Disabled Doctors Convene for Mutual Moral Support
With seven years of medical training behind her, Dr. Marla Bernbaum could afford a breather. After completing her medical residency at St. Louis University Hospital, she had only to pass a medical board exam and the rest would be smooth sailing.
But late in the summer of 1981, Bernbaum said, the inconceivable happened.
One day in August, her eyesight began to fade dramatically. A few hours later, Bernbaum was legally blind, the result of eye hemorrhages caused by diabetes she had had since childhood.
Almost immediately, Bernbaum decided to continue with her medical practice. “I didn’t know what else to do,” she said.
She met obstacles in overprotective friends and associates doubtful of her future in medicine, but Bernbaum persevered. She passed the board exam with the help of a reader, took her place on the faculty at St. Louis University Medical School and established her own small but thriving practice--specializing in diabetes.

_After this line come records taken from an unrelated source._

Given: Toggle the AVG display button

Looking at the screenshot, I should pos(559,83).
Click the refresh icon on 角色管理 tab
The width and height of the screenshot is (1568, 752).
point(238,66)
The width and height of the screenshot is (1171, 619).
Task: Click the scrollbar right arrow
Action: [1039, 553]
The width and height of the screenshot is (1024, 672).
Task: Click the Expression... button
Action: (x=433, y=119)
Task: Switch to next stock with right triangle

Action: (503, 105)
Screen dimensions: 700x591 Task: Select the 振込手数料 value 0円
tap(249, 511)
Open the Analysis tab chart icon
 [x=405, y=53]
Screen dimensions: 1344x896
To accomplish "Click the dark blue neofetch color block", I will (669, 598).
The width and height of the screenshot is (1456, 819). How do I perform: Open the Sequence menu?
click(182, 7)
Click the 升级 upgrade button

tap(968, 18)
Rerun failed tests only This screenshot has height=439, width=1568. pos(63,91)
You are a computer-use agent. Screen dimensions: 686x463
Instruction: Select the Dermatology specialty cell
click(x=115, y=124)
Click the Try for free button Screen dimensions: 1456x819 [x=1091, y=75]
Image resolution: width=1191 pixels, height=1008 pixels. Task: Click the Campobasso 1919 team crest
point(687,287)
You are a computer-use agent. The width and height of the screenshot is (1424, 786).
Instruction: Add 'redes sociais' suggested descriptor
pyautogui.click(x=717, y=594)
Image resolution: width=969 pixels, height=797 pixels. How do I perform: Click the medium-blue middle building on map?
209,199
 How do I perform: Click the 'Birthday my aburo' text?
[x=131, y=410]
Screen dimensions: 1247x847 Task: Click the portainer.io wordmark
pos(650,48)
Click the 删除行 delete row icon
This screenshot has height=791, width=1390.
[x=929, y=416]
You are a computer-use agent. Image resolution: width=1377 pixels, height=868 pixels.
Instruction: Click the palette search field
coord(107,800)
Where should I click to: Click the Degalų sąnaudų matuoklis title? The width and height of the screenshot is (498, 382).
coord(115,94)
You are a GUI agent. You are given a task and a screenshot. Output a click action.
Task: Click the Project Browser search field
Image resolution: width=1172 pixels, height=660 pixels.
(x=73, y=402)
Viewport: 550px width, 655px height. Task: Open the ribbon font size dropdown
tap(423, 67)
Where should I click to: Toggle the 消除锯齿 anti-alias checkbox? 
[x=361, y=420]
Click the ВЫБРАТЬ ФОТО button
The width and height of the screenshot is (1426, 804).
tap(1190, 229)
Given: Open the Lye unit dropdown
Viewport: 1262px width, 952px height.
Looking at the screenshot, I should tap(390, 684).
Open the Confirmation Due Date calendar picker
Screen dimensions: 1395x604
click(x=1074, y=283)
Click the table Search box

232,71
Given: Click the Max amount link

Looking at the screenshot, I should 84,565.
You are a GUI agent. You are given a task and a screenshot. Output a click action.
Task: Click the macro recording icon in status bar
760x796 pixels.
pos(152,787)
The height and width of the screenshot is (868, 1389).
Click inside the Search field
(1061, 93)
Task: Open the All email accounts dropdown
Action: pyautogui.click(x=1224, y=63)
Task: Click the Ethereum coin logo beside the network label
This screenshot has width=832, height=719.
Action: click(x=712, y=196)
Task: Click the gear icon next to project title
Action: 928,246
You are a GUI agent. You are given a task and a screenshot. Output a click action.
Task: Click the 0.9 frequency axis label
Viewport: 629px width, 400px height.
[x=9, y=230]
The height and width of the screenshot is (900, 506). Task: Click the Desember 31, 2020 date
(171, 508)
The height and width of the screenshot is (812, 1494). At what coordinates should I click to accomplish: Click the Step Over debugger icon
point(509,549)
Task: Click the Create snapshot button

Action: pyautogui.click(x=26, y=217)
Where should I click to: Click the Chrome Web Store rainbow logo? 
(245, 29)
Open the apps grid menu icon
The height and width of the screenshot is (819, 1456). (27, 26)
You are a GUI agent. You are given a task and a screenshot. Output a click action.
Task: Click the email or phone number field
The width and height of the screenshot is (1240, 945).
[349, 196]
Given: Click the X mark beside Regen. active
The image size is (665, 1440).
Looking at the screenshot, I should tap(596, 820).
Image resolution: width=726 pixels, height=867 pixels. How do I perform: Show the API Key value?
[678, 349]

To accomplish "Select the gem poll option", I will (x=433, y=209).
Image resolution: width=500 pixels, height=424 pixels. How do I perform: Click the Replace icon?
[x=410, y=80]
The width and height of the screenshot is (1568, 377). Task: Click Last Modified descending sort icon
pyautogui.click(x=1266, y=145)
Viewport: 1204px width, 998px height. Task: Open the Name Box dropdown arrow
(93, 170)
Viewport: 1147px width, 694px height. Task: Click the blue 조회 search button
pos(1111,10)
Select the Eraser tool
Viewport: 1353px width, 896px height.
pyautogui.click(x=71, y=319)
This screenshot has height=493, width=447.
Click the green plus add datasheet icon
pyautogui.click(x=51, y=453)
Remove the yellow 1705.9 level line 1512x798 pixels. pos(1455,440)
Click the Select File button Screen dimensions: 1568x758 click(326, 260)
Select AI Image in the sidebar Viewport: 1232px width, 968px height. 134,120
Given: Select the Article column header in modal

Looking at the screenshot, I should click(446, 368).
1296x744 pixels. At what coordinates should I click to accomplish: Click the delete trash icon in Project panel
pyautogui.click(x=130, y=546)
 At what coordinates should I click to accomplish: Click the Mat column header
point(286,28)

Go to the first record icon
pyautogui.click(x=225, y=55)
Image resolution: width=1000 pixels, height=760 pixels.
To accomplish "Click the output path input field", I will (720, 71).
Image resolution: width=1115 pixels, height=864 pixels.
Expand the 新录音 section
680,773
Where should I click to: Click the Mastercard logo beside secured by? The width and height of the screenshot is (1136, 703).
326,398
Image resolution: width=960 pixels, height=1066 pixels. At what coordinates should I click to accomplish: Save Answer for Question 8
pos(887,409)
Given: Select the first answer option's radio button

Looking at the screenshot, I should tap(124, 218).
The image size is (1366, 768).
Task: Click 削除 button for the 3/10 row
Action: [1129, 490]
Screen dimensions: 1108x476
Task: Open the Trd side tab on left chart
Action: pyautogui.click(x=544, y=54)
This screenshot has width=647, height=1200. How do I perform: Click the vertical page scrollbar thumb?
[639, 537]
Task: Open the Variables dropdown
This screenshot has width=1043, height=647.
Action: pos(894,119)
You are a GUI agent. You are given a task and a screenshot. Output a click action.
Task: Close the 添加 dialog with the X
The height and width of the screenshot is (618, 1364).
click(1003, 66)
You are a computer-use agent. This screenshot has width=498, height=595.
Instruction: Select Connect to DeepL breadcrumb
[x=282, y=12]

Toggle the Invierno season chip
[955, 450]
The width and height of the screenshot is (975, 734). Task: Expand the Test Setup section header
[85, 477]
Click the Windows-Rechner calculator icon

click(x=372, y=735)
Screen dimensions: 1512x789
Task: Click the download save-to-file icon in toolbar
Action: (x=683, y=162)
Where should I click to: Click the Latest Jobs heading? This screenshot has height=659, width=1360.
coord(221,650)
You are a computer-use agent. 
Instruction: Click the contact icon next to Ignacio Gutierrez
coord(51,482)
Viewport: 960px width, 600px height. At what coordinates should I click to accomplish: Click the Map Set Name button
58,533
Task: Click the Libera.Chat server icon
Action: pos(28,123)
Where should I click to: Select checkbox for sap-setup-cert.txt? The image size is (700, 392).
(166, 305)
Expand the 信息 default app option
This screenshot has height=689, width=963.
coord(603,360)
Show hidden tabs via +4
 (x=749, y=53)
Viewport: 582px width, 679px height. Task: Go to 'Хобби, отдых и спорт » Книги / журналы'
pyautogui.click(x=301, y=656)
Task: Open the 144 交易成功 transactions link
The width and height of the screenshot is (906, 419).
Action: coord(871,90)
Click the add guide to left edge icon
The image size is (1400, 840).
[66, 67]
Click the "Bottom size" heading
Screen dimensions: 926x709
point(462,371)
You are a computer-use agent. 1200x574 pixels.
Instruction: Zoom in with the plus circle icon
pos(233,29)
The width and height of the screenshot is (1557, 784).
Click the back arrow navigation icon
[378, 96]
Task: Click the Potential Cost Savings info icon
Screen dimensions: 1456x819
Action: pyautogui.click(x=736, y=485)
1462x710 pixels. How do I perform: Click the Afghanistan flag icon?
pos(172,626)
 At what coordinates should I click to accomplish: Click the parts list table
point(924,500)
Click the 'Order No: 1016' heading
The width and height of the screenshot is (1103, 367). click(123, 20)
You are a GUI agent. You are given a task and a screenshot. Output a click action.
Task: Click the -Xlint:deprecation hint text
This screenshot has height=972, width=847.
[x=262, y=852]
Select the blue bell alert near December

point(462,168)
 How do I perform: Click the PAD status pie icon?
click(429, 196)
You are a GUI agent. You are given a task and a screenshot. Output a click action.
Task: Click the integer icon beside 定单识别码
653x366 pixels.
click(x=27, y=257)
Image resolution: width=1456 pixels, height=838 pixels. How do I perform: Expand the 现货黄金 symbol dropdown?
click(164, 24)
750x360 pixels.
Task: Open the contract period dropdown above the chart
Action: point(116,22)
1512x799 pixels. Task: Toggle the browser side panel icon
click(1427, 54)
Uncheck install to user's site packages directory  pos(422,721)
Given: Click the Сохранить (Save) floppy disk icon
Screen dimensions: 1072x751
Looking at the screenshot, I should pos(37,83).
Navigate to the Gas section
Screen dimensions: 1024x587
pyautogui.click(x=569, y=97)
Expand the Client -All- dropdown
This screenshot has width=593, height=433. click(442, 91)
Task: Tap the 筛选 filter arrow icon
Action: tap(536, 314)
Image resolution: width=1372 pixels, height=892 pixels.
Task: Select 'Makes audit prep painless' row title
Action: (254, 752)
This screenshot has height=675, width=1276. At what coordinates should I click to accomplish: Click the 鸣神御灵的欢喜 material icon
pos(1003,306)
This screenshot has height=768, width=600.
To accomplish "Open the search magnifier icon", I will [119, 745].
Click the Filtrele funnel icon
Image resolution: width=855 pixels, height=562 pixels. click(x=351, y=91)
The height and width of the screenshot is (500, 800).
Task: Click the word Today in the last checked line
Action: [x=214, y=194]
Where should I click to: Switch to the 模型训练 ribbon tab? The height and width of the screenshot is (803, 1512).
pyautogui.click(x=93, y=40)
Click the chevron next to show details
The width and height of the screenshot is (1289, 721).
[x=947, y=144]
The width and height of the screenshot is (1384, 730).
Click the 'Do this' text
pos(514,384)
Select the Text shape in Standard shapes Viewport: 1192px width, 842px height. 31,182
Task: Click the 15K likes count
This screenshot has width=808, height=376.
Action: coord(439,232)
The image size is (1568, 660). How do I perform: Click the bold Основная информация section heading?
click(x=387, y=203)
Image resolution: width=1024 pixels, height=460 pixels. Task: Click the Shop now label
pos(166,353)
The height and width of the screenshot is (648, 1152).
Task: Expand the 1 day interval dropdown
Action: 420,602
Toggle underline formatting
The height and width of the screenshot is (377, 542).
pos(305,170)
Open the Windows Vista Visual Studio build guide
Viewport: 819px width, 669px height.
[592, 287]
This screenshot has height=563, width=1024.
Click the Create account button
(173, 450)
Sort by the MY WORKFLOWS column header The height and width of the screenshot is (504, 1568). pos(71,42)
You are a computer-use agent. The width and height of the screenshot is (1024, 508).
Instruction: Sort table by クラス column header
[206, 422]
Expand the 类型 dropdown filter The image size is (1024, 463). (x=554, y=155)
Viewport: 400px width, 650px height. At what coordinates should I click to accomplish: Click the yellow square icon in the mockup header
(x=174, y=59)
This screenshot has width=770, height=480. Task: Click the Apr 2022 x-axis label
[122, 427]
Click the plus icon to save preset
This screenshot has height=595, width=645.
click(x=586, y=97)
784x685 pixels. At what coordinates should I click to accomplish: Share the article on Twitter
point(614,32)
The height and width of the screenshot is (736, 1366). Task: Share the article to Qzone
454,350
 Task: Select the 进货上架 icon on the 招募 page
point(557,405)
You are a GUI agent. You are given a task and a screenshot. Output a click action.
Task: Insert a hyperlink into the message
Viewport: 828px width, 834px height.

Bernbaum’s story is not as unusual as it seems. More than 65 physicians with handicaps ranging from hearing impairment to paralyzed limbs are attending the fourth annual convention of the American Society of Handicapped Physicians in Anaheim, and each has an inspirational story to tell.
More Than 1,000 Members
Membership in the society has increased from three doctors just four years ago to 1,064 currently, according to one of the society’s founders, medical student Terry Winkler.
Winkler is firm about what handicapped individuals should do: define their own limits instead of letting others do it for them.
“When I first became paralyzed, people wanted me to play with handicrafts, to build model airplanes. The media did stories on handicapped people who painted with their mouths. That’s beautiful, that’s real, I thought, but we can do something more,” he said
Winkler was paralyzed from the waist down at age 18 after a shooting accident. The future looked rocky. A high school dropout, his disability prevented him from returning to work in offshore oil drilling in Louisiana. The improbable desire to go to medical school nagged him.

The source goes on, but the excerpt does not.